Dataset entries »
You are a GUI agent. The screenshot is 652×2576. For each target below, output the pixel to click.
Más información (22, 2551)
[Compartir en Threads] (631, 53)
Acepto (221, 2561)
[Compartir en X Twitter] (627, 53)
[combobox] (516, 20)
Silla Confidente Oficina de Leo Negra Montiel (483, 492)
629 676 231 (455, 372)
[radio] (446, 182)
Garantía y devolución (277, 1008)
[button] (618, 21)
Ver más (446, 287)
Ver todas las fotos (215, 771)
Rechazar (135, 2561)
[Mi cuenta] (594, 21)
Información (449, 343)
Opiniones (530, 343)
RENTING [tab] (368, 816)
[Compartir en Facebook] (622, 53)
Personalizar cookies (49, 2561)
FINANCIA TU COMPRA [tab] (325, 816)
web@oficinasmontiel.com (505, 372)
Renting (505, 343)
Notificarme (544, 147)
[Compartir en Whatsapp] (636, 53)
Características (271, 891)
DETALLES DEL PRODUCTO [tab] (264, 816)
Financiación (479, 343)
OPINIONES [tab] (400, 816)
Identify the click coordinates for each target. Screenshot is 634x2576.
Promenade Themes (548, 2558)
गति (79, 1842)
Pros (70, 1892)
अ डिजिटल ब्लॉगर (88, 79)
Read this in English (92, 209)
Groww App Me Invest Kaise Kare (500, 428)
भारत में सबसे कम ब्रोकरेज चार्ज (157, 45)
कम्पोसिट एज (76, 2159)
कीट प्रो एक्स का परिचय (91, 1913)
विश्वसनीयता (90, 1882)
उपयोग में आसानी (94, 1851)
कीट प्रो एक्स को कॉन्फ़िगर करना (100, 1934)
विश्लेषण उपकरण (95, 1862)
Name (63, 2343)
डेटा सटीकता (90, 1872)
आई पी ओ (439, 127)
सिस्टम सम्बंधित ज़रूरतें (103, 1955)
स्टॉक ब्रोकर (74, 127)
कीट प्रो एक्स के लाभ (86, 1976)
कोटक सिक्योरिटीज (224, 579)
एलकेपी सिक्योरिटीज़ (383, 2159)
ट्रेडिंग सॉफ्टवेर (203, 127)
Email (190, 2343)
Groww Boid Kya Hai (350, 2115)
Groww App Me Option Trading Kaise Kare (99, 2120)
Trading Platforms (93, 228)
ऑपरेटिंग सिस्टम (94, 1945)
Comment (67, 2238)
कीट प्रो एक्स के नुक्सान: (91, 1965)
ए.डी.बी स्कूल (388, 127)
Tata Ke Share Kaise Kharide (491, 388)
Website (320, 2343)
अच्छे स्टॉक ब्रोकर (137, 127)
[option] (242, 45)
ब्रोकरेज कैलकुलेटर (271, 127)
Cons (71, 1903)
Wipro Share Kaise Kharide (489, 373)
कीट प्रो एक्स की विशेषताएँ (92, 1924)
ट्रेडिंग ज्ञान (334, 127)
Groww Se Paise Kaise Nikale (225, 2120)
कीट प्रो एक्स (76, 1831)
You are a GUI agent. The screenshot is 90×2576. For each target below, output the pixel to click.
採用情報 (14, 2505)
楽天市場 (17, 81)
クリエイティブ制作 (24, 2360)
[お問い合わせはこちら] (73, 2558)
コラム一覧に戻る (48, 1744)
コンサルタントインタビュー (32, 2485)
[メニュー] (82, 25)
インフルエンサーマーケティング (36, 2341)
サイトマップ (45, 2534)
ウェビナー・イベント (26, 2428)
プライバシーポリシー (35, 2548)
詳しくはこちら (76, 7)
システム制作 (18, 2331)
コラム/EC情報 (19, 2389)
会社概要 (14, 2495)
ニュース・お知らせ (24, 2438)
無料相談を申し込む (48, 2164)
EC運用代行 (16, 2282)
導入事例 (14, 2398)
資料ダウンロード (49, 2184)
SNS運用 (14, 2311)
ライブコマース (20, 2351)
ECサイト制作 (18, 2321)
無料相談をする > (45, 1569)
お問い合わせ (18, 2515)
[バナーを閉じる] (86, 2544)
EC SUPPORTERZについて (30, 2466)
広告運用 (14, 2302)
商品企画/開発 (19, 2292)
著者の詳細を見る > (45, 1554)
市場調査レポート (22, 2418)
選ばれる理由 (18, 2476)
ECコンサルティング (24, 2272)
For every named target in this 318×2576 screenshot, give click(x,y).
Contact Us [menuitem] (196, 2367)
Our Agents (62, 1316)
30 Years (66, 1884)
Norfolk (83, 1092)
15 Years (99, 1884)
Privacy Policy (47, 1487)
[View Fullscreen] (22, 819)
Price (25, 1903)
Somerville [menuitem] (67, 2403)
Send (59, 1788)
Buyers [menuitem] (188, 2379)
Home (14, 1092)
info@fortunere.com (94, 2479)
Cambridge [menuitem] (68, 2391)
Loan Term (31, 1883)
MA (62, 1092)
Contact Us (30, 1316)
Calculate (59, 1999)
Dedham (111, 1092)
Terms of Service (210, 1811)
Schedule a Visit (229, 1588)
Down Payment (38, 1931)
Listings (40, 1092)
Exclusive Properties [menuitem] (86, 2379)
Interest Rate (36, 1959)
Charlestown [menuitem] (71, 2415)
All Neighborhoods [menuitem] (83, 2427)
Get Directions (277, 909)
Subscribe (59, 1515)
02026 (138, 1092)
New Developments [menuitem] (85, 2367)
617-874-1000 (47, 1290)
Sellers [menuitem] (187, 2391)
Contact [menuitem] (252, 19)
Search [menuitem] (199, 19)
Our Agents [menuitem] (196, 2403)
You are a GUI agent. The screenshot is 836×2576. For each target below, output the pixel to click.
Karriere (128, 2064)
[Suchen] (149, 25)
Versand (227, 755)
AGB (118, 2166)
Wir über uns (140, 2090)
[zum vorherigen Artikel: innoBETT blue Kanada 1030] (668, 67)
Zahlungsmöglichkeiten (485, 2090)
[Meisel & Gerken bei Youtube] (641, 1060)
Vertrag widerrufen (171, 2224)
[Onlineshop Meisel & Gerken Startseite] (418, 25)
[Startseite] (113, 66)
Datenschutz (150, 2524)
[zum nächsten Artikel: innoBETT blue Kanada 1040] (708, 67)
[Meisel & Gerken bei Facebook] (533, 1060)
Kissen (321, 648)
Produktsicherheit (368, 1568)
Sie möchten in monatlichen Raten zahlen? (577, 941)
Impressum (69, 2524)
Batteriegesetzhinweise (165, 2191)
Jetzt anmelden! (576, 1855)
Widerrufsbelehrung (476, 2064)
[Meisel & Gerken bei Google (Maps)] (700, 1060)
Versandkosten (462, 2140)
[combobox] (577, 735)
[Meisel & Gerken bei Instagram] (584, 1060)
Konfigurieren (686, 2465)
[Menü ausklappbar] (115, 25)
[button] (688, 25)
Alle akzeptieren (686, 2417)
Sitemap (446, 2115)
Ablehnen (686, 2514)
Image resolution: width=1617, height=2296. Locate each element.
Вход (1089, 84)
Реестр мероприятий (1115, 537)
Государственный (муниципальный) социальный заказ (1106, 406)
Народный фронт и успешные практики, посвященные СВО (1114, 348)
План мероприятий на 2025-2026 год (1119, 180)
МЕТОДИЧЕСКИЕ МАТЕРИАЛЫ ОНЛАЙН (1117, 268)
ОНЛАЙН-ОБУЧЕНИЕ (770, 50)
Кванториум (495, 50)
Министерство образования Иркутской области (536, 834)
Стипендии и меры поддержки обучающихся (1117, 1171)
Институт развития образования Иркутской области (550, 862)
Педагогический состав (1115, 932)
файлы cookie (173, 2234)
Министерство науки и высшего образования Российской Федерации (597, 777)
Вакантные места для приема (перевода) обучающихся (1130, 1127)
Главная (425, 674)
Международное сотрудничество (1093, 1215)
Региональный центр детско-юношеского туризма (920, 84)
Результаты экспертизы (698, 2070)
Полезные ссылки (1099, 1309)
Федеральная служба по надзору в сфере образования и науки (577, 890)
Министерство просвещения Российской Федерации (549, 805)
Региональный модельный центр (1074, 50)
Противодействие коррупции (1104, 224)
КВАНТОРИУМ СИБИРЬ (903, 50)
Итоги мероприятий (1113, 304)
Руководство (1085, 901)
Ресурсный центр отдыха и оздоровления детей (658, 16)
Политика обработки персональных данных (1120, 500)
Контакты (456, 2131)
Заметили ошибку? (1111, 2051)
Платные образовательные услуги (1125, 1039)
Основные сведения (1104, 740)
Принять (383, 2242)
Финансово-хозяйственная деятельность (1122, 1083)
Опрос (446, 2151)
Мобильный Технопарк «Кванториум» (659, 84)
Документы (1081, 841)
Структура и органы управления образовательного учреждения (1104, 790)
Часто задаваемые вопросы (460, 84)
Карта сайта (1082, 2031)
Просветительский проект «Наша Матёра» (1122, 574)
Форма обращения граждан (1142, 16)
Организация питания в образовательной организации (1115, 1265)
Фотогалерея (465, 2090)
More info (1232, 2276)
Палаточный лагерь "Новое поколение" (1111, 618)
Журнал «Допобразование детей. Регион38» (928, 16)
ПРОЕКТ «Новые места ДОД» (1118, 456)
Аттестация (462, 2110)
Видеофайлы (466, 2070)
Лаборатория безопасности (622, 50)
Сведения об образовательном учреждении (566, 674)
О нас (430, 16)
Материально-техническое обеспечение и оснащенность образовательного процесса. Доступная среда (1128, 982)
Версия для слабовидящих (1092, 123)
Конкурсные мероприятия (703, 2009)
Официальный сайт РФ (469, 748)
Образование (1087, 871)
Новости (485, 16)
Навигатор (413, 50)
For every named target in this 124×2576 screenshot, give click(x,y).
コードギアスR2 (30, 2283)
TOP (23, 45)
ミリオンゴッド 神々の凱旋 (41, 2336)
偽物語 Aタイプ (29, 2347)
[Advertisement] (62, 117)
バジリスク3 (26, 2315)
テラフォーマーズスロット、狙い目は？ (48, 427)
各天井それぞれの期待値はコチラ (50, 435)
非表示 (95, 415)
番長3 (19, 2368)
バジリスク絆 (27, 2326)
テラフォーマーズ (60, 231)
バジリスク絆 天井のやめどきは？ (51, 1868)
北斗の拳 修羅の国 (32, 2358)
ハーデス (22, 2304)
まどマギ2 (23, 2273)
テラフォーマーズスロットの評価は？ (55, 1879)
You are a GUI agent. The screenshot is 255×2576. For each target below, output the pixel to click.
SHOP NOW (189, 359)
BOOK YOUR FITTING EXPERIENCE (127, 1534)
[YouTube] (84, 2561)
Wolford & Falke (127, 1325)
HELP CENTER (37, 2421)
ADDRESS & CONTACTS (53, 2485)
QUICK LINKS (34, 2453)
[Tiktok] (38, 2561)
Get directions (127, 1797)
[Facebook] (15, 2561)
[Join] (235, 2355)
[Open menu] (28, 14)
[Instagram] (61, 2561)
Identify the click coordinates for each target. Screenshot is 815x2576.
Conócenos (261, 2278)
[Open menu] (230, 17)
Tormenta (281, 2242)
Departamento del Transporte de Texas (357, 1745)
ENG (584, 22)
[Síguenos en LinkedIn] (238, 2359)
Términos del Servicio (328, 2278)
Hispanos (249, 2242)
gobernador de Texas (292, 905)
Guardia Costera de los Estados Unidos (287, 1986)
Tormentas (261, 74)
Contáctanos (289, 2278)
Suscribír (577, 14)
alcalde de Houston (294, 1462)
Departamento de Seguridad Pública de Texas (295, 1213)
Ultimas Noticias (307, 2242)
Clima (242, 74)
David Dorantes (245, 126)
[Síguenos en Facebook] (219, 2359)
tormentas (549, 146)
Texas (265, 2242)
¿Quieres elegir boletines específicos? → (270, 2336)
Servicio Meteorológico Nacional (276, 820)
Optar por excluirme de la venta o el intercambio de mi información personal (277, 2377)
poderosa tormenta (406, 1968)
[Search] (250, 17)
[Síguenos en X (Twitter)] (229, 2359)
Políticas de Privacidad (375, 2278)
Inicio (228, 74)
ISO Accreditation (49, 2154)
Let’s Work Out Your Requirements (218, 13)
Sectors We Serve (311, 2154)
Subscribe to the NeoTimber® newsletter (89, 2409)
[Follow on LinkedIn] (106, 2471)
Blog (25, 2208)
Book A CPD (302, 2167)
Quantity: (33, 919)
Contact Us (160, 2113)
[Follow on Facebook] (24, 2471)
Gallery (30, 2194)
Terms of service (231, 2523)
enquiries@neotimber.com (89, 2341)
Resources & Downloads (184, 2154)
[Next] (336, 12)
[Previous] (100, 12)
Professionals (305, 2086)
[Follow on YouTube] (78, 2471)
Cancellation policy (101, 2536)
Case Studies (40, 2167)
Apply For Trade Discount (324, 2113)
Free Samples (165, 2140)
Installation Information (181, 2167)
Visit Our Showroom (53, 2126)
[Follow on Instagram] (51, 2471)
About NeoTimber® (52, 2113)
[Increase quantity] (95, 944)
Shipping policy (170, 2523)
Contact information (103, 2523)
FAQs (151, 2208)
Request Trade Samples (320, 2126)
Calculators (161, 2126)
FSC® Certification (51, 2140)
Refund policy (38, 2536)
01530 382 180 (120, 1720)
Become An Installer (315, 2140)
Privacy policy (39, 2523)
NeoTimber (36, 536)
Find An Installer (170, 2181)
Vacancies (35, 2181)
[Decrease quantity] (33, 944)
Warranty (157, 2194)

Problem » Reproduce the records above line by line, without any change, up to and including the line that holds "Ver todas las fotos (215, 771)".

Solution for this problem »
You are a GUI agent. The screenshot is 652×2576. For each target below, output the pixel to click.
Más información (22, 2551)
[Compartir en Threads] (631, 53)
Acepto (221, 2561)
[Compartir en X Twitter] (627, 53)
[combobox] (516, 20)
Silla Confidente Oficina de Leo Negra Montiel (483, 492)
629 676 231 (455, 372)
[radio] (446, 182)
Garantía y devolución (277, 1008)
[button] (618, 21)
Ver más (446, 287)
Ver todas las fotos (215, 771)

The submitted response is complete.